Ilmu Manajemen Risiko Bencana Harus Ditularkan ke Masyarakat

, , No Comments
Belajar dari serangkaian bencana di Indonesia, seperti gelombang pasang (tsunami) di Aceh pada 2004 lalu yang menelan korban jiwa hingga lebih dari 200 ribu orang, gempa bumi di Bantul, Yogyakarta yang menewaskan lebih dari 5.000  orang, banjir, tanah longsor, gunung meletus, dan lainnya, Bank Indonesia bersama Dinas Pendidikan (Disdik) DKI Jakarta, Institut Teknologi Bandung (ITB), dan Aksi Cepat Tanggap (ACT) mengadakan kegiatan preventif siaga bencana bagi para siswa sekolah.

Ada empat narasumber dalam kegiatan tersebut, yakni Asisten Direktur Pemberdayaan Komunitas Bank Indonesia, Karsono, pakar bencana ITB, Dr.
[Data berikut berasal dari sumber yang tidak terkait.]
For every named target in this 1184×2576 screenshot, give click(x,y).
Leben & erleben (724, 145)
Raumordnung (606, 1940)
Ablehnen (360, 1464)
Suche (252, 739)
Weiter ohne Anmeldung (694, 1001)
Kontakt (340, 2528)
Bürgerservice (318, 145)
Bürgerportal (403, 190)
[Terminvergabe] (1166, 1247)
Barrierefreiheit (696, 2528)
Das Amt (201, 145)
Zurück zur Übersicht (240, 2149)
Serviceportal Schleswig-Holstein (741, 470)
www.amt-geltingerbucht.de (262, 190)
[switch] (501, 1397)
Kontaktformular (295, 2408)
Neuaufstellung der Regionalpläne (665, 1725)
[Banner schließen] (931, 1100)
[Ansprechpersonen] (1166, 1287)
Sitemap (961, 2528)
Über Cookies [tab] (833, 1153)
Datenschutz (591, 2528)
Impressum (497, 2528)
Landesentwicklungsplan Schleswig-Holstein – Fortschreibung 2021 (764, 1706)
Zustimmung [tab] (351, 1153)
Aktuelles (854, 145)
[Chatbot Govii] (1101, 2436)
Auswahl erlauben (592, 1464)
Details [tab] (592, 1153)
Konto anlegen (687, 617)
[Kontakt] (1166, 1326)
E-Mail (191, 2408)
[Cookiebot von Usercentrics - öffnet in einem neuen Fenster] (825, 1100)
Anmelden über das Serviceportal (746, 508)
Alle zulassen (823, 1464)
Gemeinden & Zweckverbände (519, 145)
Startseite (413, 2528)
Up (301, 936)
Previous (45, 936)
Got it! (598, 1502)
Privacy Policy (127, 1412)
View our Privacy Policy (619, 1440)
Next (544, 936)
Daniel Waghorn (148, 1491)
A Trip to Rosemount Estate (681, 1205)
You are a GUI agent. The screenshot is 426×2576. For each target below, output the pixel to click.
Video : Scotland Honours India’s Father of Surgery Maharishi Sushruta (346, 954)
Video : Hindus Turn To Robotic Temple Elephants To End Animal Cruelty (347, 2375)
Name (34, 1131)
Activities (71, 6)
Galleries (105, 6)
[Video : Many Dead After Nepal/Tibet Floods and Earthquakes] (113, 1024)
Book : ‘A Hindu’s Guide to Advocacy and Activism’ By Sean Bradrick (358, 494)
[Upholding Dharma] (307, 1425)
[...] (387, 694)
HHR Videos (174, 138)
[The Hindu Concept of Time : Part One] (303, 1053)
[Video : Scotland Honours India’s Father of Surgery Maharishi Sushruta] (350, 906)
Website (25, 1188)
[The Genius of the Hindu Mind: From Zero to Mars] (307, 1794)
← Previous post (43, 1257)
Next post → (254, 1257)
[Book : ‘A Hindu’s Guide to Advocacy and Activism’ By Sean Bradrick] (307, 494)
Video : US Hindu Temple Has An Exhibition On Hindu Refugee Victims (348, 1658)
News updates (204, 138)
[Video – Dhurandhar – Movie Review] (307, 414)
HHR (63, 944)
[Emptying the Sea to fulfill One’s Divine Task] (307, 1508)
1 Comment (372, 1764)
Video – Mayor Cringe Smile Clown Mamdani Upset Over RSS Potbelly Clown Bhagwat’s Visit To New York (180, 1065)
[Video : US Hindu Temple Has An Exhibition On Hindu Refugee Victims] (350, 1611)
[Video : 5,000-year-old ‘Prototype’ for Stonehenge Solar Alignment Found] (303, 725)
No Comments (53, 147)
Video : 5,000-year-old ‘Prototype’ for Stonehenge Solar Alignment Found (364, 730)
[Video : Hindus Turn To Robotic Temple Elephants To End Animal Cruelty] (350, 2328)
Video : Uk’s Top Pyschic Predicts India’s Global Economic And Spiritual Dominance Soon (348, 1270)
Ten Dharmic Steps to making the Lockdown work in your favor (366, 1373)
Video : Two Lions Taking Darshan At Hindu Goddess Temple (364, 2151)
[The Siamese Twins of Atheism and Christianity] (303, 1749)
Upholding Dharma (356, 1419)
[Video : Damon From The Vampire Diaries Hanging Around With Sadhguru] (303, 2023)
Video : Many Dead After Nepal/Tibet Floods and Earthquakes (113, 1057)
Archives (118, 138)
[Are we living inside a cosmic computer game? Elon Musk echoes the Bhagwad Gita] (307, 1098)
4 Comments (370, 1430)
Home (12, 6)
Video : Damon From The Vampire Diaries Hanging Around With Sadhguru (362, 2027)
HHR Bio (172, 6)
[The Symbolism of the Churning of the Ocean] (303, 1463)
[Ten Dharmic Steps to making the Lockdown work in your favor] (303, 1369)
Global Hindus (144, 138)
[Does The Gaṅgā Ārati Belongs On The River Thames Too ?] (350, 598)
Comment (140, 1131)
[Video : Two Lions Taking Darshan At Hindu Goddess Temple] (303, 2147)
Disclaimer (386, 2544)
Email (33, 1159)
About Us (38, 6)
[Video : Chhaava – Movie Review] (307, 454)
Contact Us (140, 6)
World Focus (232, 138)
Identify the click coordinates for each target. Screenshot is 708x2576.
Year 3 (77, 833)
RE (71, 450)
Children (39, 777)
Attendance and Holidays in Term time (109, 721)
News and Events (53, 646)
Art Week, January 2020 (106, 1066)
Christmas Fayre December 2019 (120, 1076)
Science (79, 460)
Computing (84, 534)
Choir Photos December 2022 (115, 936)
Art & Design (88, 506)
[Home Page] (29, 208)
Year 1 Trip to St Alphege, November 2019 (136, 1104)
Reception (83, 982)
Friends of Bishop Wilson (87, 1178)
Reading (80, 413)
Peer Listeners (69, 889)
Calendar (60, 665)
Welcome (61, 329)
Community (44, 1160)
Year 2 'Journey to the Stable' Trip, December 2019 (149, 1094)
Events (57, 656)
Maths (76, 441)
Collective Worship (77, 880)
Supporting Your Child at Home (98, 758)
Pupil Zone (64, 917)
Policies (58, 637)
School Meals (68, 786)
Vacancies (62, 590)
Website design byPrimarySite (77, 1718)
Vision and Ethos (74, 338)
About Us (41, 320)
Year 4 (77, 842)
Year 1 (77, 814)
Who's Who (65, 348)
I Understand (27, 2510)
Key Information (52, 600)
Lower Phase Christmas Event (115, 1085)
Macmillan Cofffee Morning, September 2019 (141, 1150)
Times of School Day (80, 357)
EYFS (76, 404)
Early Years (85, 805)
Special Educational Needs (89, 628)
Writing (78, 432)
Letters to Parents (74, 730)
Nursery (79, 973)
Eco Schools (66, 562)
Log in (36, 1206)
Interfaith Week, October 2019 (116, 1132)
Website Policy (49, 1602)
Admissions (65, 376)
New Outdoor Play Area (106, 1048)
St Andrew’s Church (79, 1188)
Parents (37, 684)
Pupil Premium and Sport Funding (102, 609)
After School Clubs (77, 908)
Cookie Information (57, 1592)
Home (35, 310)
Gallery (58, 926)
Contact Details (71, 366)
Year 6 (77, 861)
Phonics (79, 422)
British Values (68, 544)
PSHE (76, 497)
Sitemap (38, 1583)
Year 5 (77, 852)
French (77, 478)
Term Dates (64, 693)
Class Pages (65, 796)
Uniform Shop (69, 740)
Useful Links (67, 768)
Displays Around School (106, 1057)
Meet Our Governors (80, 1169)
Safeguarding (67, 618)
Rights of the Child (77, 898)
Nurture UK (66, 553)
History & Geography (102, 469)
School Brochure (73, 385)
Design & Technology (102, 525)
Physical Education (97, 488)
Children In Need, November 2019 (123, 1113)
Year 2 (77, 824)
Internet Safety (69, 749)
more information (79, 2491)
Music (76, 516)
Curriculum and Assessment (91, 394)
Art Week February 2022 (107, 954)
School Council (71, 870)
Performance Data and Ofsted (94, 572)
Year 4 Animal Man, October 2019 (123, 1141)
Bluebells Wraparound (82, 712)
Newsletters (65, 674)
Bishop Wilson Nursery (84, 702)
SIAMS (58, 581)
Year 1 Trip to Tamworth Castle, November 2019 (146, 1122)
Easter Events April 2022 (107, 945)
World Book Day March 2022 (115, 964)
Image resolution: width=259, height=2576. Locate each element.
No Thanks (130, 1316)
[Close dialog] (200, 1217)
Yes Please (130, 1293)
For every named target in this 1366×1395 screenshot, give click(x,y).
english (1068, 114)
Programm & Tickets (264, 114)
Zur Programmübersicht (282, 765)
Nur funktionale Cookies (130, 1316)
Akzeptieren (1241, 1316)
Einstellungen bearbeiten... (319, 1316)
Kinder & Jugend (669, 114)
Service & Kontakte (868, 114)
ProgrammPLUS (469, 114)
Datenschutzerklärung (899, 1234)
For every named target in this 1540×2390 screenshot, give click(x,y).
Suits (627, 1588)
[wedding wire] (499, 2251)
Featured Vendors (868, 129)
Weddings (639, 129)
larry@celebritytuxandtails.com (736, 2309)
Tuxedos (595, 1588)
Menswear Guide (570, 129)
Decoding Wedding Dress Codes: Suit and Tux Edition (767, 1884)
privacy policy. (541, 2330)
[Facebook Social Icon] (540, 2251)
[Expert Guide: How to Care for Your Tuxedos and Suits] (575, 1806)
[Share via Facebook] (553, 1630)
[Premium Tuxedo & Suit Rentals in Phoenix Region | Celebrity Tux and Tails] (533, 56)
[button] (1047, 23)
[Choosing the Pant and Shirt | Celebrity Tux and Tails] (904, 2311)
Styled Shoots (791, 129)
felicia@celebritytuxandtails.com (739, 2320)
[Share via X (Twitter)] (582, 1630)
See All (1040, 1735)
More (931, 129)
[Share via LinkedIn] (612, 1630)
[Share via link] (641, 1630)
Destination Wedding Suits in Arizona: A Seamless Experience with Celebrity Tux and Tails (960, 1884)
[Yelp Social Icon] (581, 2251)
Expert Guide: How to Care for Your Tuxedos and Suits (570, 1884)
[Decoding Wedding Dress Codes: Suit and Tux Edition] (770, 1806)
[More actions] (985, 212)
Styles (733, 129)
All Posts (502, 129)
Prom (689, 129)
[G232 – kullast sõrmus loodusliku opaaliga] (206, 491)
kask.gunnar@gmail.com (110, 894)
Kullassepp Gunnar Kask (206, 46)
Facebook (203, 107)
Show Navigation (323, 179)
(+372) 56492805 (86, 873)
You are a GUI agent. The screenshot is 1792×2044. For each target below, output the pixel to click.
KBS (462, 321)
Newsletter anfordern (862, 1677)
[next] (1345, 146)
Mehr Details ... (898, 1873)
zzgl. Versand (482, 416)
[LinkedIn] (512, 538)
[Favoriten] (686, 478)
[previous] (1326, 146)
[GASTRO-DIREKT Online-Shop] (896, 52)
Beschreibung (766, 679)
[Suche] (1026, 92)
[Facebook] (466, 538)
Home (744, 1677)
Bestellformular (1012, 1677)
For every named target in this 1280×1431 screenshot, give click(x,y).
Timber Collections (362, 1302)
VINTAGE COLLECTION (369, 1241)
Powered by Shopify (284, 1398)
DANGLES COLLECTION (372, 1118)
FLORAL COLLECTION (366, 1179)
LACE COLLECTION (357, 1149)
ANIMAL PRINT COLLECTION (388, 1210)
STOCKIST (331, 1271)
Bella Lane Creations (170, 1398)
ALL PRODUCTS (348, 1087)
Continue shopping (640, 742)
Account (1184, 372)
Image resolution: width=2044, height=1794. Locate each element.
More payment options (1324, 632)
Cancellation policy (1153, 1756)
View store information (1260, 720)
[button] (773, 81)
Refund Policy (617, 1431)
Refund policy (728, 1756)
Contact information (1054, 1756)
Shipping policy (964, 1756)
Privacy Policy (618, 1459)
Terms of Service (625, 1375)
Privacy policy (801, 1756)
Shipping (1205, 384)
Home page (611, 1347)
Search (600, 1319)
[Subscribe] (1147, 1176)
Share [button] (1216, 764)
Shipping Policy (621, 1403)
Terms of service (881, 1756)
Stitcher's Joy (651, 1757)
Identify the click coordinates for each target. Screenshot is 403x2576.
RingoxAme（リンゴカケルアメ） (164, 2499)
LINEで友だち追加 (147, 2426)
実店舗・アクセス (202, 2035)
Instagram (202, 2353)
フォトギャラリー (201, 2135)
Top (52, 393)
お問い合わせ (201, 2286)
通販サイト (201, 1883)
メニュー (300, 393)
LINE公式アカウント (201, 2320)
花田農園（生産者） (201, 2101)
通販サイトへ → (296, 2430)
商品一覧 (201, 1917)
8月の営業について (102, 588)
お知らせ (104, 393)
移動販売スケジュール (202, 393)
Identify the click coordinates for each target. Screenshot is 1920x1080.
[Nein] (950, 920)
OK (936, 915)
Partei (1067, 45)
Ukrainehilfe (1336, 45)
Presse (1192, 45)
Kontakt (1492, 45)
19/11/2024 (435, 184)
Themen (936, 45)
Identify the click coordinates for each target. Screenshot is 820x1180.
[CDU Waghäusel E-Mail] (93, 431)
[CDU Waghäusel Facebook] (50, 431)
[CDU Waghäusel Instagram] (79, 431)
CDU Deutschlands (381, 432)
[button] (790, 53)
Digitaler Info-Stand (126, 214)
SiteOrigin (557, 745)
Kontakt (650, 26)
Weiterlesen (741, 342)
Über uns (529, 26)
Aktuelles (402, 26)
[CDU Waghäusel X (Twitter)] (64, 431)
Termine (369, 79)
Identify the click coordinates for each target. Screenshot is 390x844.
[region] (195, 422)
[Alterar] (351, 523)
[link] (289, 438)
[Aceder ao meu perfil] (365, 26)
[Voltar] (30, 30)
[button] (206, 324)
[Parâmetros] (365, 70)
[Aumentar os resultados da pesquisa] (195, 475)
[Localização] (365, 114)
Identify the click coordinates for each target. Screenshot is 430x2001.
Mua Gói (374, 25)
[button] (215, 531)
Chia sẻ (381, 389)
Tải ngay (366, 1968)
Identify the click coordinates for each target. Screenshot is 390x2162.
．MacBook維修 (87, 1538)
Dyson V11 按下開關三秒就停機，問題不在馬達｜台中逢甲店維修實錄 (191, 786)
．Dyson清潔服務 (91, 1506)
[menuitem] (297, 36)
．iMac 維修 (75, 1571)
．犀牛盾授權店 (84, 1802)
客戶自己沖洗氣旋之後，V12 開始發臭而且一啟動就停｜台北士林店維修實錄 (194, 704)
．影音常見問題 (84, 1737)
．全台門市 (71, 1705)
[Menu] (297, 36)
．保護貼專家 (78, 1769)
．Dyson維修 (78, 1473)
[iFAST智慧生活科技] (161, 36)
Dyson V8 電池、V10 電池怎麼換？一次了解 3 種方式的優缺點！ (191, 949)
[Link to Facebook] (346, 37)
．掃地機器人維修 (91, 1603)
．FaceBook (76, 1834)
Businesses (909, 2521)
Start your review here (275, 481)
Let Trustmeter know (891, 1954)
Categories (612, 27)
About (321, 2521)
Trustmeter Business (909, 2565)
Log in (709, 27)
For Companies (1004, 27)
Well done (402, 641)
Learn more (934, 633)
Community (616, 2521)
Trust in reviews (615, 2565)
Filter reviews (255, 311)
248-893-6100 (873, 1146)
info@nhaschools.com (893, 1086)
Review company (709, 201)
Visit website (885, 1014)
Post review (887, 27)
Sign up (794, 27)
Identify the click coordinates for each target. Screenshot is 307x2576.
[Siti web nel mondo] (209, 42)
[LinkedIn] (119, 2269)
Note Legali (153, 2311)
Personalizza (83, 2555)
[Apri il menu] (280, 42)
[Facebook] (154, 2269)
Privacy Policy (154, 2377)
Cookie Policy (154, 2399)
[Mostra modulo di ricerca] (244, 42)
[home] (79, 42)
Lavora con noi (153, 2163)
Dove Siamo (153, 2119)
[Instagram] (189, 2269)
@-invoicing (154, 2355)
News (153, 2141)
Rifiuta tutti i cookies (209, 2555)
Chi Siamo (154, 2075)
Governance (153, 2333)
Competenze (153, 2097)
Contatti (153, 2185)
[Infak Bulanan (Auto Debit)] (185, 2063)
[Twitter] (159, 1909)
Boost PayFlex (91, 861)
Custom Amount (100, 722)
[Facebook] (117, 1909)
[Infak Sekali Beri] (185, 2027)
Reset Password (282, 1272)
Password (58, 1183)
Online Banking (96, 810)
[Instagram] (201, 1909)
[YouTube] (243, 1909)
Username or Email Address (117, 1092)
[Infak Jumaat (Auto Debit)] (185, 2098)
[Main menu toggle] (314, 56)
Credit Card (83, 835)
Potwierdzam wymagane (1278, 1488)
Irwan Meilano, lalu dari Disaster Management Institute Indonesia (DMII)-ACT, Wahyu Novian, dan dari Disdik DKI Jakarta, Junaedi.

"Karena seperti kita ketahui bersama, Indonesia dikelilingi cincin api atau ring of fire sehingga menjadi negara yang rentan bencana alam, terutama gempa bumi dan gelombang pasang," ungkap Karsono.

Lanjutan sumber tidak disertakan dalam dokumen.